Van een ommezwaai is nog niet echt sprake in opener ‘Ricky’, dat qua opbouw aan ‘Florent’ van het vorige album doet denken, al valt direct de nu meer zingende Pieter-Paul Devos op. De drumpartij van Pieter de Wilde is catchy, de synth van Lode Vlaeminck klinkt vertrouwd, maar waar je een noisy uitbarsting verwacht, neemt de band juist gas terug. Een beproefd recept, maar het spel met dynamiek werkt nog steeds.
‘Fons’ zet vervolgens stevig aan. De synth van Vlaeminck heeft een grote rol, nog groter dan op de vorige twee albums. De gitaar kan echter niet worden uitgevlakt. Verbeeck blinkt uit in het leggen van simpele maar zeer doeltreffende lijnen, zoals in het rustige gedeelte van ‘Fons’. Het principe ‘less = more’ wordt gehuldigd. De uitbarsting op het eind is kort maar komt hard aan.

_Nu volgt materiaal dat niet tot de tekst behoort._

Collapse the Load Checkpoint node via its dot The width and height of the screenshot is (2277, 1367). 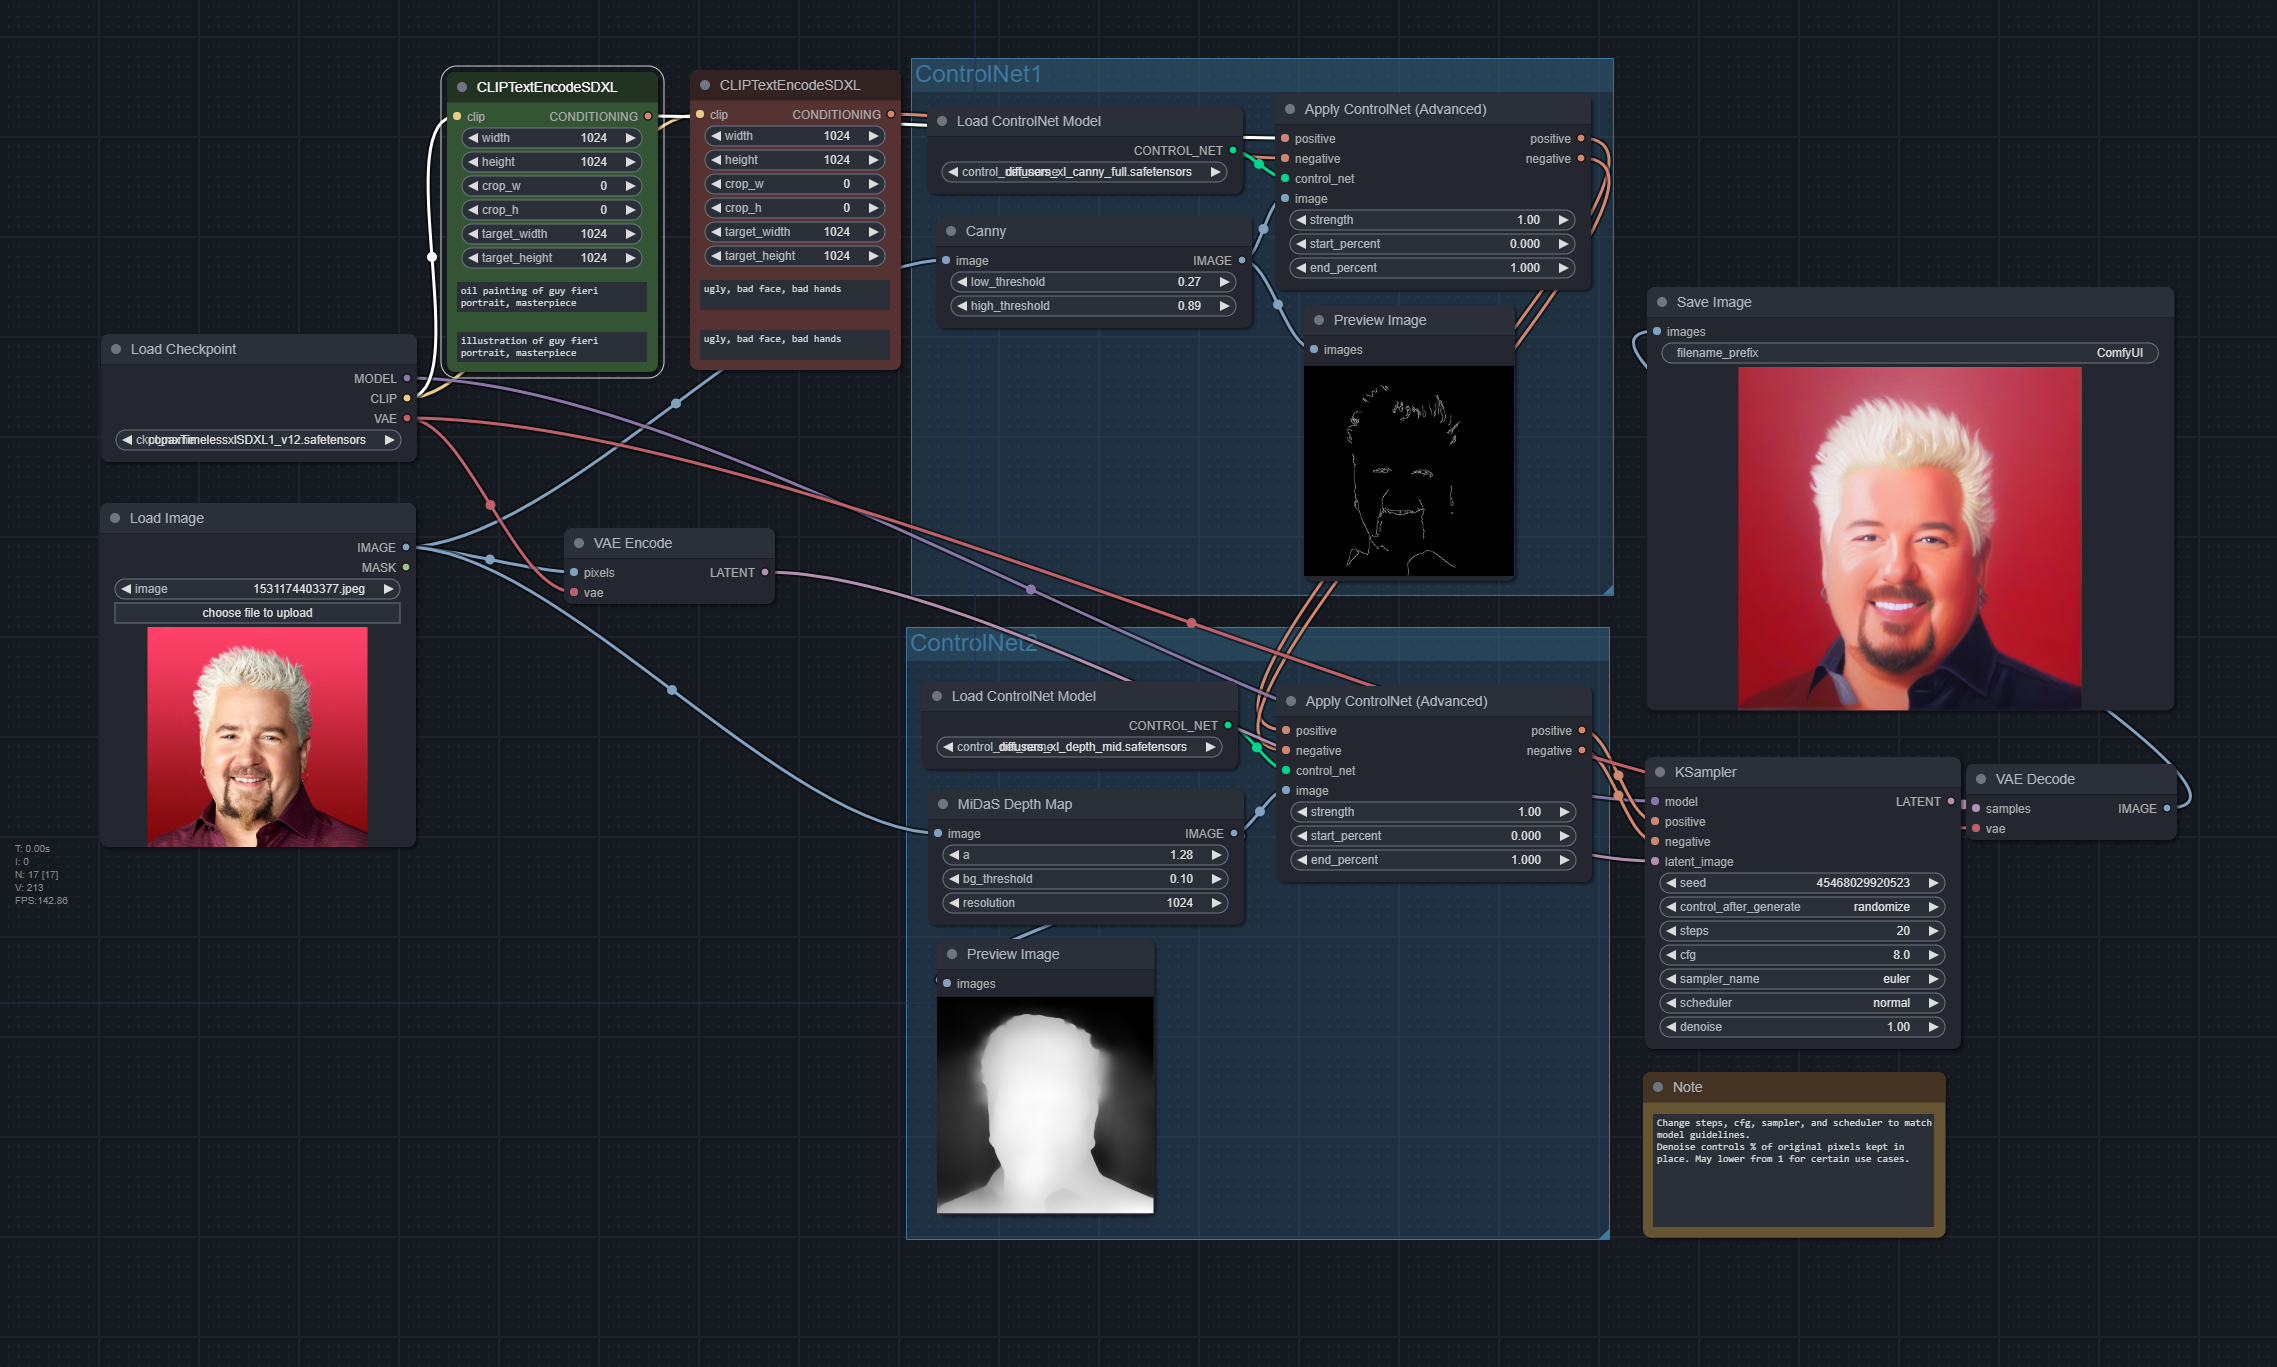coord(116,349)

In ‘Mélody’ is alles anders. De song drijft op een akoestische gitaarpartij en Devos zingt bijna fluisterzacht, het lijkt Elliott Smith wel! Het werkt uitstekend, want het nummer kenmerkt zich door een fijnzinnige touch. De synth roert zich in melodieuze frasen, op eenvoudige wijze, met geen noot te veel. ‘Hannibal’ is experimenteler van aard, abstracter ook, en eigenlijk is het een buitenbeentje op het album. De contrasten tussen de lang aangehouden, bijna pesterige ingetogen stukken en de noisy uithalen zijn groot en de spanning is om te snijden. De oerschreeuw van Devos horen we niet veel op RKTKN#3, maar hier wel, als volwaardig instrument.
En dan is er ‘Robin’ en wordt definitief duidelijk dat Raketkanon op dit album afslagen neemt richting niet eerder ontgonnen terrein. Richting pop zelfs in dit geval. Het ritme van de gitaar en de bijna lieflijke synthlijnen zijn de koersbepalende factoren en Devos voegt daar zijn gebrabbel aan toe. Zijn betekenisloze klanken scheppen normaliter afstand, maar op dit album klinkt hij dichterbij dan ooit, zeker in dit nummer, dat vijfenhalve minuut lang in een aangenaam stramien voortbeweegt.
In ‘Lou’ wordt langzaam en rustig begonnen, als een heuse ballad, maar na tweeënhalve minuut barst de song open en zijn daar een paar snoeiharde, tussen metal en noiserock inliggende gitaar- en synthriffs. Zeer groovy klinkt de band in ‘Harry’, met een bijna dansbaar ritme en vervormde zang. De synthflarden vliegen door het stuk heen. Die synths klinken weer opvallend licht in het eerste gedeelte van ‘Ernest’, dat in het laatste deel aan impact wint door een vertraging te koppelen aan een toename van de zwaarte. Het album eindigt met het prachtig ingetogen ‘Mido’.
De muziek van Raketkanon kende al eerder rustpunten, denk aan ‘Anna’ van RKTKN#1, maar op het derde album zijn ze talrijker en bepalender voor de algehele sfeer op de plaat. Raketkanon heeft niet steeds de behoefte om zijn muziek vol te proppen met geluid en dat geeft de muziek ademruimte. De vertrouwde elementen worden niet overboord gekieperd maar wel spaarzamer ingezet. Het resultaat is een afwisselend maar coherent album dat wellicht een paar draaibeurten nodig heeft om te beklijven, maar uiteindelijk behoorlijk verslavend werkt.